The diphtheria toxoid and the tetanus toxoid portion part of the vaccine are perfect. The pertussis component was not. it was made of Merthiolate (which contains mercury) killed virulent B. pertussis (whole cell). This method worked, but side effects are observed. A new acellular pertussis vaccine was created with less adverse events, containing purified antigenic pertussis.

Question 31

describe the DTaP vaccines

Answer 31

contain Diphtheria toxoid (non-toxic derivative of toxin), tetanus toxoid, and accelular pertussis. ACEL-IMUNE® and Tripedia® —have now been licensed for the past 8-10 years for children 6 weeks- 6 years. Tripedia is licensed for the initial 4 doses and ACEL-IMUNE® for all 5 doses.
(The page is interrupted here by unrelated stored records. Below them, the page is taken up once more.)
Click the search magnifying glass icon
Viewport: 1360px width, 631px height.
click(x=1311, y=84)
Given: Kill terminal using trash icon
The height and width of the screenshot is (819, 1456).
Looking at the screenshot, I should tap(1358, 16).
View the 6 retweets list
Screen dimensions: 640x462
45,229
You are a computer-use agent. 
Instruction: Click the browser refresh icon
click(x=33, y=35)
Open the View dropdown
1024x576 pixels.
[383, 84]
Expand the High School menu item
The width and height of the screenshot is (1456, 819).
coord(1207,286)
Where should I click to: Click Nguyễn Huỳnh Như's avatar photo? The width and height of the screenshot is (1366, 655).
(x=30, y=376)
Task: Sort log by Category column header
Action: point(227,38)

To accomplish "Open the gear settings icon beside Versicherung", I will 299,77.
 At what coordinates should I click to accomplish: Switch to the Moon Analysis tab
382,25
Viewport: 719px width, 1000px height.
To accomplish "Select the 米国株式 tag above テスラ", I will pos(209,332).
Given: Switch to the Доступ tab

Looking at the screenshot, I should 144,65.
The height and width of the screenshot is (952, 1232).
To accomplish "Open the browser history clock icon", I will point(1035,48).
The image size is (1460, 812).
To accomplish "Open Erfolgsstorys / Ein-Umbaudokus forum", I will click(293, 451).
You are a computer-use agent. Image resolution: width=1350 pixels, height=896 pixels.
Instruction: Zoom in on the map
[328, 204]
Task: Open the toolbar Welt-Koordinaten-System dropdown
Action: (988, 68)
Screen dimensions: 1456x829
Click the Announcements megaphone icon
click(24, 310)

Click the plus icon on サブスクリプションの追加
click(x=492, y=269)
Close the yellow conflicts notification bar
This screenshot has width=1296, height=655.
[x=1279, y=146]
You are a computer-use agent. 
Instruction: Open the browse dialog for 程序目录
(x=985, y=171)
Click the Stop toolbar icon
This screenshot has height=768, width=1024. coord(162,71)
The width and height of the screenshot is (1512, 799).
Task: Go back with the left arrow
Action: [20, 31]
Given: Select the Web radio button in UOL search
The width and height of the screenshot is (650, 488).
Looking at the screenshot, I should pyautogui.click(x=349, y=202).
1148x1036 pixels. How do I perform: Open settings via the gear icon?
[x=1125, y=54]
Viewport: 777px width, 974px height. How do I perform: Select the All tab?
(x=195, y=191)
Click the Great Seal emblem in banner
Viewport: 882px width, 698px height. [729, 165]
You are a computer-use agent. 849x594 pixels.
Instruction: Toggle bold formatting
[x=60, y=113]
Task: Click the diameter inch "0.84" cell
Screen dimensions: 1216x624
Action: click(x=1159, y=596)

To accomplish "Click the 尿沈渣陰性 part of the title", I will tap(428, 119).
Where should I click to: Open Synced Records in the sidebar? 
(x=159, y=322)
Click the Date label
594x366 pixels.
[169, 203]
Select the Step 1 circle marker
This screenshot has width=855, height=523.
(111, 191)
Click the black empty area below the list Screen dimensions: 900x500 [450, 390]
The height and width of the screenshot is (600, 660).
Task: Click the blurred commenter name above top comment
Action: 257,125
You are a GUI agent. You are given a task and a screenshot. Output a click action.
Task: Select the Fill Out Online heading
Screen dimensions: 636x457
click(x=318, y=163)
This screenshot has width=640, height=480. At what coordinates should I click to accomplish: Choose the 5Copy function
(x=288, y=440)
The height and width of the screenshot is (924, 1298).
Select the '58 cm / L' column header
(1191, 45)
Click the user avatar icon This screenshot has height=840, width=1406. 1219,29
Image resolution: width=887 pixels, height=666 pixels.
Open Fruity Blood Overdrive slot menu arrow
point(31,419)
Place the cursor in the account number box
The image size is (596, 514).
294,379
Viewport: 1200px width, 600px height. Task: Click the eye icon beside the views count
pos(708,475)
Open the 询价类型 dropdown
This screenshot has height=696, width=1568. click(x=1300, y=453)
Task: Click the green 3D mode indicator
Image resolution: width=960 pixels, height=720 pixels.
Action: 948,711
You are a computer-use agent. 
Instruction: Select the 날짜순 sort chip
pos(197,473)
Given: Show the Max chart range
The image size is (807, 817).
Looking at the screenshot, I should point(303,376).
Infanrix is also licensed for first four doses.

Question 32

Tdap vaccination during pregnancy

Answer 32

The CDC now strongly recommends that pregnant women be vaccinated with Tdap during their third trimester even if they have been previously vaccinated. Also, cocooning (vaccinating those around the new infant) is recommended

Question 33

List the available vaccines with pertussis component

Answer 33

• DTaP: Diphtheria-Tetanus-acellular Pertussis vaccine (commercial name Daptacel®)
• DTaP in combination with Haemophilus influenzae type b (Hib) vaccine
• DTaP in combination with hepatitis B and inactivated polio vaccines
• Tdap: Diphtheria-Tetanus-acellular Pertussis vaccine (commercial name Adacel®)

Question 34

Who should receive vaccination with DTaP

Answer 34

1. Most infants and children younger than 6 years of age should receive DTaP beginning at two months of age. 2. 11-18 year olds should receive a single dose of Tdap instead of a Td booster if they have completed the recommended childhood DTP/DTaP immunization series and have not received Td or Tdap. 3. Adults 19-65 years of age should receive a single dose of Tdap (Adacel®) to every 10 years. Tdap may be given at an interval shorter than 10 years in order to protect against pertussis.